__Your task__
Write the next part of the essay on nearly drowning, beginning right after its final sentence.

__Provided passage__
────────────────
Nearly Drowning – And What It Teaches
On the day I nearly drowned I distinctly remember the color of the sky (charcoal), the smell in the air (wood smoke), and the sound of a dog barking (mine, a shepherd-collie mix named Ranja, running up and down the shoreline). It was Halloween, 1980.
What had been a long, glorious summer had faded into late fall. I was 26, living in the heart of Iowa, running a weekly alternative newspaper which I also co-owned, giving me the freedom to have sailed or wind surfed almost every day since early May. I know what you’re thinking…sailing and windsurfing in the middle of Iowa? The Army Corps had recently dammed a couple big rivers, creating sizable reservoirs, which had become boating oases in the middle of the heartland. Four, often five times a week that summer around noon I’d call a buddy, load a cooler and head for the smaller of the two, called Big Creek. I owned a pair of 16-foot Hobie Cats, which we raced, and raced, and raced.
────────────────
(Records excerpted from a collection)
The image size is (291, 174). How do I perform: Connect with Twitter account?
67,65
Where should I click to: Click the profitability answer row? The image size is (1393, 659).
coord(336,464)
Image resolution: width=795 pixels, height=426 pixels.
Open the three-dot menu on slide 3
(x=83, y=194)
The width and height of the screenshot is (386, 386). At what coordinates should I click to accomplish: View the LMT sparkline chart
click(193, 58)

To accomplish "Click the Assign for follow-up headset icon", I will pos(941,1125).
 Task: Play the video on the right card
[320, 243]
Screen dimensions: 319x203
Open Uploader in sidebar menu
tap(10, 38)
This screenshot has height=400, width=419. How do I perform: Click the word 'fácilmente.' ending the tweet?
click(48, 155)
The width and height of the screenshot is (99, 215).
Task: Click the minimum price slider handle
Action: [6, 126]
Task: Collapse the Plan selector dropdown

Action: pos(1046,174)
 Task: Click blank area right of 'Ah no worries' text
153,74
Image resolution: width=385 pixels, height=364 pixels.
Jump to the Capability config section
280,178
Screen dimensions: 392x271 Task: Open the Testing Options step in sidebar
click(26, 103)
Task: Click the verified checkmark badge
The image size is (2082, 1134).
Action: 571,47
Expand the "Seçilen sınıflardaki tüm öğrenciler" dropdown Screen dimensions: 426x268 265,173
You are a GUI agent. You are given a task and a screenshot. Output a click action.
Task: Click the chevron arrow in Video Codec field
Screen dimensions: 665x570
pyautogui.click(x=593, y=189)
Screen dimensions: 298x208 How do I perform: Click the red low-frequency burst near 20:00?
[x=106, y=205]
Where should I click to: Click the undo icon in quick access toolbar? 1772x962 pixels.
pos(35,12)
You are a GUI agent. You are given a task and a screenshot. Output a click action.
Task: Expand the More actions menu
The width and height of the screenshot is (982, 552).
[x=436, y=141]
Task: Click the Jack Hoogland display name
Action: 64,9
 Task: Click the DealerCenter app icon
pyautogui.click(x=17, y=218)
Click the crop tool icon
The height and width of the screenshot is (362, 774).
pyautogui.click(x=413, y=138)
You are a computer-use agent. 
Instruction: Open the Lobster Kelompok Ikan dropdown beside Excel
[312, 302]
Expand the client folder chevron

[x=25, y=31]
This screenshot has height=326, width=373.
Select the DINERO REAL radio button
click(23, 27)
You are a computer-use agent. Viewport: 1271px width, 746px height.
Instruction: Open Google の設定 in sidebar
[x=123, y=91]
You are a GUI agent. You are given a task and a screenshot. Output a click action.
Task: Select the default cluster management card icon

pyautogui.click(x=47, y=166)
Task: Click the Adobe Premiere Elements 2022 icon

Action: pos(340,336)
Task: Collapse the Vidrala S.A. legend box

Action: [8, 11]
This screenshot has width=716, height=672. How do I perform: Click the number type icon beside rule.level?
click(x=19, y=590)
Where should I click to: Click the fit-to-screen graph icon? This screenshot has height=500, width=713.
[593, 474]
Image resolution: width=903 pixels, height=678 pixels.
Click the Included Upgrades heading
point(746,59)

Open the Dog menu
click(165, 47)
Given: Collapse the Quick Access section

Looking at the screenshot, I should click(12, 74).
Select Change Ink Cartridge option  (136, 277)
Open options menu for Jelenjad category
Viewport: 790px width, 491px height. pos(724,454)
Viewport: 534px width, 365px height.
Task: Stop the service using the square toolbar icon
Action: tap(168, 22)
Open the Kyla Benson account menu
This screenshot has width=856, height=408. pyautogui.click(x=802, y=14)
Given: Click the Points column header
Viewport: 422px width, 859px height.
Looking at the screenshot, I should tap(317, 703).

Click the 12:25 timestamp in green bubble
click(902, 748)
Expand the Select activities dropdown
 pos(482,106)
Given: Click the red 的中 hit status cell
────────────────
__Output of the exercise__
This final day of October though, I was on my own, hadn’t even bothered to call anyone to join me. Who would have come anyway? It was brisk, overcast, the wrong season to be on the water. But I’d had such a great summer I wasn’t ready to let it end.
Even while rigging the boat on my own, struggling to step the mast, which usually takes two, it never crossed my mind that this might be unwise. The lake was empty and so was the parking lot and the boat ramp. But that was part of the brilliance of the day. Who would go sailing on Halloween in Iowa? It was beyond the pale on anyone’s safety meter yet somehow seemed a perfect challenge for a young, fit, adventuresome twenty-something.
I wore a long, blue skanorak over a paddling top and wedged a life jacket under the webbing on the boat’s trampoline as I pushed the boat into choppy, cold water. A stiff wind banged the jib taut as soon as I turned the boat away from shore. As the boat picked up speed immediately I was quickly aware this would not be a day for racing back and forth across the two-mile wide reservoir but for a cautious sail on a gusty day.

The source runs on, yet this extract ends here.